### Your tasks
a) In the forum thread, what is the minimum health result the Poodle sire should have?
b) Rewrite the forum thread starting at "## Turi (Jun" and ending at "up our search!", with "Poodle" replaced by "Cocker Spaniel".

### Selected extract
+ + + + +

Look on www.breedersonline.co.uk or www.pets4homes.co.uk


----------



## Jedicrazy (Apr 26, 2011)

Hi Kelly, :welcome: to ILMC

Take a look at this thread for info on finding a puppy and places to search. http://ilovemycockapoo.com/showthread.php?t=8339

I would recommend looking in to getting a dog walker for the days you know you will both be out all day working. The walker normally goes to your house, collects the dog, walks it and returns it home. There are a few people on the forum that work full time and they manage it well. Ask for recommendations at your local vet or dog training school. 

As for the girl/boy thing. Well you will only ever get personal opinions as that's exactly what it is. There are, as you said, pros and cons to both. I wanted a girl as that was what I'd always had in the past and ended up with a boy but have not been disappointed. Perhaps keep an open mind, find a good breeder and litter and see what puppy suits you best. 

Good luck in your search and let us know how you get on


----------



## Mogdog (Feb 6, 2011)

Hi Kelly and welcome. You've already had some great advice but if you would like to read more, the link below to the Cockapoo Club of GB also has plenty of puppy finding tips.

Happy puppy hunting.


----------



## MillieDog (Jun 1, 2011)

I was going to recommend the puppy thread, but Clare has beaten me to it 

Millie is my first ever dog and I too am allergic to dogs. Suffice to say, it is the best decision I have made. Cockapoos are so intelligent and willing to please, training has been more or less plan sailing (nothing ever runs totally smoothly, but pretty close). My son is also allergic to dogs and although out asthma is not triggered by Millie, if she licks my sons face, he does flare up for a little bit.

One thing that you say, is you probably want a dog from Sept onwards and will start looking then. A lot of the good breeders have waiting lists, so you may seriously want to start looking now. Sept is not far away. Do let the breeder know that you have concerns with allergise and you may well find they will send you something with dog fur on it to see how you react. Or even suggest a visit.

Enjoy the search


----------



## Turi (Jun 28, 2011)

Hi Kelly!

Welcome to the forum :welcome:!

As others have suggested I would start with Breeders Online – and make sure the breeder you choose has done the relevant health testing. As a bare minimum the Poodle sire should be PRA clear. Have a look at my blog – I wrote up our search!

+ + + + +

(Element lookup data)
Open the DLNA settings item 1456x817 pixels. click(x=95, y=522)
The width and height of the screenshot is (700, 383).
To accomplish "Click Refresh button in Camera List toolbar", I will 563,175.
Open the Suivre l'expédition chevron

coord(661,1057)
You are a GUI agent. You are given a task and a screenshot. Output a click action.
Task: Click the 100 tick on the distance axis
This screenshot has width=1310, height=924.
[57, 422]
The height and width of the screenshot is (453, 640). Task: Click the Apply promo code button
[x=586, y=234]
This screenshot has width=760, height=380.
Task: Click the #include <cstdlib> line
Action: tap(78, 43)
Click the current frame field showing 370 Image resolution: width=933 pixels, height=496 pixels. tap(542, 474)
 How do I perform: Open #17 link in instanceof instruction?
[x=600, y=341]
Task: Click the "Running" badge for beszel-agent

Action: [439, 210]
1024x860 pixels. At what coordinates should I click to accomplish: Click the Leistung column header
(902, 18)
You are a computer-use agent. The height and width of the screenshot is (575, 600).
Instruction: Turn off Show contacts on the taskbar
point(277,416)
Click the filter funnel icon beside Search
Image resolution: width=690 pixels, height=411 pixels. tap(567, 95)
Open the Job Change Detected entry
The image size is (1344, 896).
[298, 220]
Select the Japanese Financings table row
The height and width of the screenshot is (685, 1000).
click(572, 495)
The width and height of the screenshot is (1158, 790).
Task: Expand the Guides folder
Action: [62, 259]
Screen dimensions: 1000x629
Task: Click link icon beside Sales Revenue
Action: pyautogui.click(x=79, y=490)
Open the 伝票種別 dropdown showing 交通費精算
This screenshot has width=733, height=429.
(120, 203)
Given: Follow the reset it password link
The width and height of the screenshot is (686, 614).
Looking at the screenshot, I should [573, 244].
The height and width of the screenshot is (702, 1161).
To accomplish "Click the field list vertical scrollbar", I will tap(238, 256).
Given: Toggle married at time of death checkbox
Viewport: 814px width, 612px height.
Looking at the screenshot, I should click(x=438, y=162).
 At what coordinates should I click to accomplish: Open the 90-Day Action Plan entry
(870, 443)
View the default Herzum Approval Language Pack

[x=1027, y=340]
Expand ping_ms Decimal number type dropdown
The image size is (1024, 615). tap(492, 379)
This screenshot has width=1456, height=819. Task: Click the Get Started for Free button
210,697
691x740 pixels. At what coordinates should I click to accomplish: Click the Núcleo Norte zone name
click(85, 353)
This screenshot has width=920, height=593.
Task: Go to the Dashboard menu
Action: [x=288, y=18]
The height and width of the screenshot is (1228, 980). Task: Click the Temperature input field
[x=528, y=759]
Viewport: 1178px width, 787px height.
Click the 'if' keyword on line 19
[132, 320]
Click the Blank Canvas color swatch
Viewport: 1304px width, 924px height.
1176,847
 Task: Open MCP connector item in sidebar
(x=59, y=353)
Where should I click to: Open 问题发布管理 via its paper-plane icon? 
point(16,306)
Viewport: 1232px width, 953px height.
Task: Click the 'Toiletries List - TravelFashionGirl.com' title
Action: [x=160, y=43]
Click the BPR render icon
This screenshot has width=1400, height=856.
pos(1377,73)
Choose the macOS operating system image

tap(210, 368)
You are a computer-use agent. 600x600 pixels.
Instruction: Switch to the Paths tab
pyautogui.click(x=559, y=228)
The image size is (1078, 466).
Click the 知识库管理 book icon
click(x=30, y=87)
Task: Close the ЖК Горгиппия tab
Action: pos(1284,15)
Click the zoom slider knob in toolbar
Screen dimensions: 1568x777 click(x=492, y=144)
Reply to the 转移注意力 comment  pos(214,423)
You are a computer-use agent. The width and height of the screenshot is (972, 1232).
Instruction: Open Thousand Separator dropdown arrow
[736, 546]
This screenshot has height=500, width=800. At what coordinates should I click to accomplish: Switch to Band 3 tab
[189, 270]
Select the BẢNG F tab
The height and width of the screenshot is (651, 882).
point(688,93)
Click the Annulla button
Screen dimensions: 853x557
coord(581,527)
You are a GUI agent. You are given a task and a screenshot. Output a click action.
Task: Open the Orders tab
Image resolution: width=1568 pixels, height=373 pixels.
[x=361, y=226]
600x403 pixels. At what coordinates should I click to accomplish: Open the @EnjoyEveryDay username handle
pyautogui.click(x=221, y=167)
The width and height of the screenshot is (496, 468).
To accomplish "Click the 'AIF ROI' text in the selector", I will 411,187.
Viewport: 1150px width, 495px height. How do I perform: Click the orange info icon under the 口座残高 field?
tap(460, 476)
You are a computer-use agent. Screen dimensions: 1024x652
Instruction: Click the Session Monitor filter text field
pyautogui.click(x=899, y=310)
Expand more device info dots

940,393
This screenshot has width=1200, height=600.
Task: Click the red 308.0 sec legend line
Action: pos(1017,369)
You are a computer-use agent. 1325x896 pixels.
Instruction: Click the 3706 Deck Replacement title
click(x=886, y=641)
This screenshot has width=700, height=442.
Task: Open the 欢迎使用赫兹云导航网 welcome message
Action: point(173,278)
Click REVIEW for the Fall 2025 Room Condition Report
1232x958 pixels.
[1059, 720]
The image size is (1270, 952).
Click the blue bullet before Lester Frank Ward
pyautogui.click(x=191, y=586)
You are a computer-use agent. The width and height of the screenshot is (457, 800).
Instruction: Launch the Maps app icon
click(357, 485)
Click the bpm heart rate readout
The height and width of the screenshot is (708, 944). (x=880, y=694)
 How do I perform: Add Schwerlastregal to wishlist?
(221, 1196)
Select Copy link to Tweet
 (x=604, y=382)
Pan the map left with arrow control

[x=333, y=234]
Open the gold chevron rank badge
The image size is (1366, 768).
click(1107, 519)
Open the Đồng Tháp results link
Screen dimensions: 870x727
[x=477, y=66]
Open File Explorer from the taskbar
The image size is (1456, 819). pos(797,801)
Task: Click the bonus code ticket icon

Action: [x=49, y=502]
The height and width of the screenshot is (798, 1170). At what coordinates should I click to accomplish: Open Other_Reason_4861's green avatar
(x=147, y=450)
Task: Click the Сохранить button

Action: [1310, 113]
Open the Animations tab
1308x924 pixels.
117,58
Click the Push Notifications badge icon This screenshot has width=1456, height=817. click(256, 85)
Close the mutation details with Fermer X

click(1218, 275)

+ + + + +

### Answers to the exercise
a) The Poodle sire should be PRA clear.

b)
## Turi (Jun 28, 2011)

Hi Kelly!

Welcome to the forum :welcome:!

As others have suggested I would start with Breeders Online – and make sure the breeder you choose has done the relevant health testing. As a bare minimum the Cocker Spaniel sire should be PRA clear. Have a look at my blog – I wrote up our search!